## What is needed
Print the listing lines from the line with "Given: Toggle the hamburger sidebar menu" up to and including the line with "This screenshot has width=1036, height=1148.", character for character.

## Task data
+--

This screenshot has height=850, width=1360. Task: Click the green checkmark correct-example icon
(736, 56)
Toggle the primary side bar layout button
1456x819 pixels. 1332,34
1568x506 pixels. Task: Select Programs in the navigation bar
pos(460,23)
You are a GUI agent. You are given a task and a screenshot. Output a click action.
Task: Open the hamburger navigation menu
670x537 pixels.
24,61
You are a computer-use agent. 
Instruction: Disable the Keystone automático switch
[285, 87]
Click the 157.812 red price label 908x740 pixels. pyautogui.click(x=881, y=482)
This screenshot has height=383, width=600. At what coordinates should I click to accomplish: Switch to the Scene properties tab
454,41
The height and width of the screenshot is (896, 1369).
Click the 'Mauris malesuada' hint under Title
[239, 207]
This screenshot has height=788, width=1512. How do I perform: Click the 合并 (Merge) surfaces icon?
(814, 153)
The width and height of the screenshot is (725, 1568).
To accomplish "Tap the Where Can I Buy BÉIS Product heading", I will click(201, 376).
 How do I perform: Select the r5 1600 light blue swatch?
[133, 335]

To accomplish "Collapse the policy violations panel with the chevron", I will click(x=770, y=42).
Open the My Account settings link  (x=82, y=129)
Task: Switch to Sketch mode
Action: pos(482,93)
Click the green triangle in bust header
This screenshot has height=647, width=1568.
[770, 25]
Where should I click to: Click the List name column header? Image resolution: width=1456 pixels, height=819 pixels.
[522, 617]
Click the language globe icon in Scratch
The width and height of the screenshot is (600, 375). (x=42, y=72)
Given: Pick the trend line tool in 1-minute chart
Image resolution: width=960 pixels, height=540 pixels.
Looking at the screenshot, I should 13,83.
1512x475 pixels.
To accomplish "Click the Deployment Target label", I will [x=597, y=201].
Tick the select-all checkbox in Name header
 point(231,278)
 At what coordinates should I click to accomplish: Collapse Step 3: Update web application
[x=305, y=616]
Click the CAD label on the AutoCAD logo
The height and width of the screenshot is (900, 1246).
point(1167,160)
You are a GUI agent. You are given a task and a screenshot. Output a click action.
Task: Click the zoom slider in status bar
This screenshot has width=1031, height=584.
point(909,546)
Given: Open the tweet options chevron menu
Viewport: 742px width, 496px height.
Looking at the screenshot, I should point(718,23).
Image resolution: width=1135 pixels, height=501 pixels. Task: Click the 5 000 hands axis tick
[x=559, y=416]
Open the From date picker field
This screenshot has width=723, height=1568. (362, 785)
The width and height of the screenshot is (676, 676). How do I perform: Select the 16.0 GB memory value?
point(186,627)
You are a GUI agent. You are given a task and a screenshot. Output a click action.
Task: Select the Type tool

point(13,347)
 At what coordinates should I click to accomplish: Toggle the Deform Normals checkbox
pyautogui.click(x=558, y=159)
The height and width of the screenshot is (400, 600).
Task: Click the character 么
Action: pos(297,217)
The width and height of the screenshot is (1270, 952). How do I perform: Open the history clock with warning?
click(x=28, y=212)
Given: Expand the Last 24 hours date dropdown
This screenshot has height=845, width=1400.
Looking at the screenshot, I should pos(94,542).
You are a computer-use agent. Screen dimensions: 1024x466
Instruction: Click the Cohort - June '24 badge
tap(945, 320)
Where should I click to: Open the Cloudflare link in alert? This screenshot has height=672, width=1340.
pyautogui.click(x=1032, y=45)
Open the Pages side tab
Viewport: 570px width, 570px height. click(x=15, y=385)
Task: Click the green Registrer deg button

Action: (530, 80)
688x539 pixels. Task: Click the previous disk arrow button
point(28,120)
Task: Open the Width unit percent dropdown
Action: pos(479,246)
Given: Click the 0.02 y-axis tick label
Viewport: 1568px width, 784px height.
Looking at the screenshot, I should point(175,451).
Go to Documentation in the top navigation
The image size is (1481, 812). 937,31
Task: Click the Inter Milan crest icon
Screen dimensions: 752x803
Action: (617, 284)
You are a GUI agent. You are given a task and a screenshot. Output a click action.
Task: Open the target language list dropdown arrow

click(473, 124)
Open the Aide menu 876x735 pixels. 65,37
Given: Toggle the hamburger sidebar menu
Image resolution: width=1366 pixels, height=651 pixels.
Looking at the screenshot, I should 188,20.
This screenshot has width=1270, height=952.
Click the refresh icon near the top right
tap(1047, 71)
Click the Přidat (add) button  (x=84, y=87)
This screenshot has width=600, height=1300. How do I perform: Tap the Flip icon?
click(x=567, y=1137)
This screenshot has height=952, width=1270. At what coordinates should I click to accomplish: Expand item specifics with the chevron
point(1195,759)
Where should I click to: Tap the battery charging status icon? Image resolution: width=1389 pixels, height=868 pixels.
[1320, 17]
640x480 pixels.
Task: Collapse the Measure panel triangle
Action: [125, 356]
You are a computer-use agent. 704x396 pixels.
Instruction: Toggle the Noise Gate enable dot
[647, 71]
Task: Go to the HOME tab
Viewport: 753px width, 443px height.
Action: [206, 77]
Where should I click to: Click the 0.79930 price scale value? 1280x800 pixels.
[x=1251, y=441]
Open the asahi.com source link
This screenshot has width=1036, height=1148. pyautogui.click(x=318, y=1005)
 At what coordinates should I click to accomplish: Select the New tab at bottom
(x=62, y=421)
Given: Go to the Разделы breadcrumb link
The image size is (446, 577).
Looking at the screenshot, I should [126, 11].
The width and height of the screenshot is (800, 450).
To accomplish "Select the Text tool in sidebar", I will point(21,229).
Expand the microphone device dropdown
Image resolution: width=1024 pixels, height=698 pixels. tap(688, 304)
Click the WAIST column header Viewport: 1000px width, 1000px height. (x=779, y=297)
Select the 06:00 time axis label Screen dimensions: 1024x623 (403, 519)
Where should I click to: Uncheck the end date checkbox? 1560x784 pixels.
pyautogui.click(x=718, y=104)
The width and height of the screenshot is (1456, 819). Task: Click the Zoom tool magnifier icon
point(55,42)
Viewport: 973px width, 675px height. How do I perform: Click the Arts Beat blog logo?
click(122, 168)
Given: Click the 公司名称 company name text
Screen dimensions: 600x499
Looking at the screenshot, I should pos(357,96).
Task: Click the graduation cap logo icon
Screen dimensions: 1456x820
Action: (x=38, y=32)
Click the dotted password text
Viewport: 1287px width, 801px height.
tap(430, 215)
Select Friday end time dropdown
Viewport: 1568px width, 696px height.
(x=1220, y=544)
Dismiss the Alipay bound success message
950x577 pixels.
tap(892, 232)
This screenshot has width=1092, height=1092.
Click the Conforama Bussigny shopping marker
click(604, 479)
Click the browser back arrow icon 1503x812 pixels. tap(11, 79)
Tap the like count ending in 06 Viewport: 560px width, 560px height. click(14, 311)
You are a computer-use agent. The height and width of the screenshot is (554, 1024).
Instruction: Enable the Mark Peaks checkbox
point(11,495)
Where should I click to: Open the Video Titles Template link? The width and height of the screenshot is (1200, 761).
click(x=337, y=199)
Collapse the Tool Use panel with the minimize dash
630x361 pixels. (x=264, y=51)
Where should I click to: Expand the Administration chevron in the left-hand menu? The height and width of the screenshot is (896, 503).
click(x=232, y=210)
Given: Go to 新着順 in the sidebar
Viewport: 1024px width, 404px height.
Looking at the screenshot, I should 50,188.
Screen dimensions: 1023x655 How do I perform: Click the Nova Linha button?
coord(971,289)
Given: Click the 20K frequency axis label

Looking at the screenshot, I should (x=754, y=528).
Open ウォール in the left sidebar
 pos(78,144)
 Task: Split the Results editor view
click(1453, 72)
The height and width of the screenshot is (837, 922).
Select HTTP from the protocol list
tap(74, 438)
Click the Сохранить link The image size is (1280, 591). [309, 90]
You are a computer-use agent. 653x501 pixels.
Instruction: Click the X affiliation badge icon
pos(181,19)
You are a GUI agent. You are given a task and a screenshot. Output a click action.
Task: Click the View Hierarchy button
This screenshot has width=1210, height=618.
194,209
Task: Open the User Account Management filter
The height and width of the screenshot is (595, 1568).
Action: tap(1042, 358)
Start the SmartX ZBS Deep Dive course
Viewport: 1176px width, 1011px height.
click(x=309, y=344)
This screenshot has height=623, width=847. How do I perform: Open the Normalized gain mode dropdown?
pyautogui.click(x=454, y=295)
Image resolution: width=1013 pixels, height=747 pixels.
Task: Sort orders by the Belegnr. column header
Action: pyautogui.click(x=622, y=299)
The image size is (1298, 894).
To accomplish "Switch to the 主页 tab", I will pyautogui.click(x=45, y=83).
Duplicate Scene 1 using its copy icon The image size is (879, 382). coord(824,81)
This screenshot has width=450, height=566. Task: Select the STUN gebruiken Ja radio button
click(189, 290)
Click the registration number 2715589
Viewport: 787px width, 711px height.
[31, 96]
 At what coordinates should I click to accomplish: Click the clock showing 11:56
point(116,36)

+--

## The response
Given: Toggle the hamburger sidebar menu
Image resolution: width=1366 pixels, height=651 pixels.
Looking at the screenshot, I should 188,20.
This screenshot has width=1270, height=952.
Click the refresh icon near the top right
tap(1047, 71)
Click the Přidat (add) button  (x=84, y=87)
This screenshot has width=600, height=1300. How do I perform: Tap the Flip icon?
click(x=567, y=1137)
This screenshot has height=952, width=1270. At what coordinates should I click to accomplish: Expand item specifics with the chevron
point(1195,759)
Where should I click to: Tap the battery charging status icon? Image resolution: width=1389 pixels, height=868 pixels.
[1320, 17]
640x480 pixels.
Task: Collapse the Measure panel triangle
Action: [125, 356]
You are a computer-use agent. 704x396 pixels.
Instruction: Toggle the Noise Gate enable dot
[647, 71]
Task: Go to the HOME tab
Viewport: 753px width, 443px height.
Action: [206, 77]
Where should I click to: Click the 0.79930 price scale value? 1280x800 pixels.
[x=1251, y=441]
Open the asahi.com source link
This screenshot has width=1036, height=1148. pyautogui.click(x=318, y=1005)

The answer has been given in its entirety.